ノンがナスタの甲に唇をあてると、魔力を集めようとしていた手にほんのりと赤く魔力の光が灯る。そして、そっとノンはナスタの手から唇を離すと、それでもナスタの手は光ったままだった。
「そう、その調子です。その感覚を忘れないでください」
ナスタは体中の体液をその手に集めるようなイメージで何とかその状態を維持するが、しばらくするとその手から光は消え、ナスタは肩で大きく息をしている。
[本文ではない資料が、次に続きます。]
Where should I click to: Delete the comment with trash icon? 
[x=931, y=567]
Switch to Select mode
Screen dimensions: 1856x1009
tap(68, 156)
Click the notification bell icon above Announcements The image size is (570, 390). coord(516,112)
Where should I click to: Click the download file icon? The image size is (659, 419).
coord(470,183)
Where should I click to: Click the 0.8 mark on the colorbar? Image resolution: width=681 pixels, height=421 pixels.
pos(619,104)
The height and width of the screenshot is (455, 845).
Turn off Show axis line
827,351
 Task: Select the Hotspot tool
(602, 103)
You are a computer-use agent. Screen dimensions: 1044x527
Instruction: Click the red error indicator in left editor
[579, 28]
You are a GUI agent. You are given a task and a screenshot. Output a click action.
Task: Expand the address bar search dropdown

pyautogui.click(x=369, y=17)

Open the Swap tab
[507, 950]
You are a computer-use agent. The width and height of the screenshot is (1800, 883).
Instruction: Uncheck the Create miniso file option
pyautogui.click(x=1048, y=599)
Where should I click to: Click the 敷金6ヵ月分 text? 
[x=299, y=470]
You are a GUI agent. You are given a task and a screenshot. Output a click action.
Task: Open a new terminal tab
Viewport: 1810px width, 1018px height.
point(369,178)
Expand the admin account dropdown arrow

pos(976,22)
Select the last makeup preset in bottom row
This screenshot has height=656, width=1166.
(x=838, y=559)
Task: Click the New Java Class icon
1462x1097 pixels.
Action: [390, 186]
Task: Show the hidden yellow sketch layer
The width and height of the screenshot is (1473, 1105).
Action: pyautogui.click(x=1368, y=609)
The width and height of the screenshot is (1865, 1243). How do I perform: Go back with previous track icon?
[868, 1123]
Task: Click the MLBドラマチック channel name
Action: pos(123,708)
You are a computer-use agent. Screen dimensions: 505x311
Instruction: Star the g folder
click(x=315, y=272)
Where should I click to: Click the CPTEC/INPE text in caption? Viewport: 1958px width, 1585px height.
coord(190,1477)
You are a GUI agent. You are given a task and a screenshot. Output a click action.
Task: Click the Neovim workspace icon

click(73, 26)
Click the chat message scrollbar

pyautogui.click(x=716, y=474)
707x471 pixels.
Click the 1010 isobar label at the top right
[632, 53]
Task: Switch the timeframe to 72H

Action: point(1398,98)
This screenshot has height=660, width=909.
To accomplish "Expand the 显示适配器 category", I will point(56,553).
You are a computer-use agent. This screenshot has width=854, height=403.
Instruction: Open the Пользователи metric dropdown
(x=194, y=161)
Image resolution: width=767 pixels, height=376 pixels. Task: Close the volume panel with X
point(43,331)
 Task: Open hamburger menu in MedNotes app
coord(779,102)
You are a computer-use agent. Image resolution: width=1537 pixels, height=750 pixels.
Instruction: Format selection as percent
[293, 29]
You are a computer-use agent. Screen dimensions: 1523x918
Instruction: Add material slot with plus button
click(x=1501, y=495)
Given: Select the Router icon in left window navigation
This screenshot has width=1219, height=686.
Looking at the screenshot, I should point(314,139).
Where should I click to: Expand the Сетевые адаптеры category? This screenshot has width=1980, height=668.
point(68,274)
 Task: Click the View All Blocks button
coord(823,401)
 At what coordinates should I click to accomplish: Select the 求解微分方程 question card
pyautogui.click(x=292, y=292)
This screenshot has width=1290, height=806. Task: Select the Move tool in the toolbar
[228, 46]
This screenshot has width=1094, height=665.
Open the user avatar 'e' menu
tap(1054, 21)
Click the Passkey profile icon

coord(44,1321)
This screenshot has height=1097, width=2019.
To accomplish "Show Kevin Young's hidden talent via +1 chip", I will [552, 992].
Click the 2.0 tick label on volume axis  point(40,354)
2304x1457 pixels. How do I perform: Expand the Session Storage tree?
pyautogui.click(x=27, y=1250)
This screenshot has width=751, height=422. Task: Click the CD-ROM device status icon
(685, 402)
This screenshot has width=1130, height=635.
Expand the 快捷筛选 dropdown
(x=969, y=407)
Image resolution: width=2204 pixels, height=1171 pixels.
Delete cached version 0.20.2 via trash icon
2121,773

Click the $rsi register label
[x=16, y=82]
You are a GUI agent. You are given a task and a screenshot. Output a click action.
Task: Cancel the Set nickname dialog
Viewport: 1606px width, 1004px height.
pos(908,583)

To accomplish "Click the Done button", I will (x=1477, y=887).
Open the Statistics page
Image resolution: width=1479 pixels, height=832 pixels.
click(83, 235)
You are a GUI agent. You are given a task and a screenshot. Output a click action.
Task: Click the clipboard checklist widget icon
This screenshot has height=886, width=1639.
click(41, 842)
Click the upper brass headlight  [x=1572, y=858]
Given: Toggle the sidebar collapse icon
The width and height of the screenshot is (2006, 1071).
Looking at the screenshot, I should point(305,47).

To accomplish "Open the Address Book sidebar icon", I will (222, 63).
「あ、ありがと。でも、これなかなかしんどいね。肉体的に、というよりも精神的に、だけど」
ノンは頷く。
「はい、魔力操作は慣れない間は精神力を使います。でも、これが自分の思うところのどこにでも操作できるようになれば色んな魔法の使用効率があがるようになりますよ!もちろん、私の魔法も、もっと強くすることができます」
「たしかにそうかもしれないね。僕、しばらくはこの操作を頑張って習得してみるよ。ありがと」
それからしばらく、ナスタは2日に一度纏めて穴をあけ、残りの1日は地道に手で掘る、という作業を進めながら平行してノンに教わった魔力操作を続ける。この地道な努力がナスタの持ち味であって強みであった。このときのナスタは、後にこの努力が大きく実を結ぶことを知る由もない。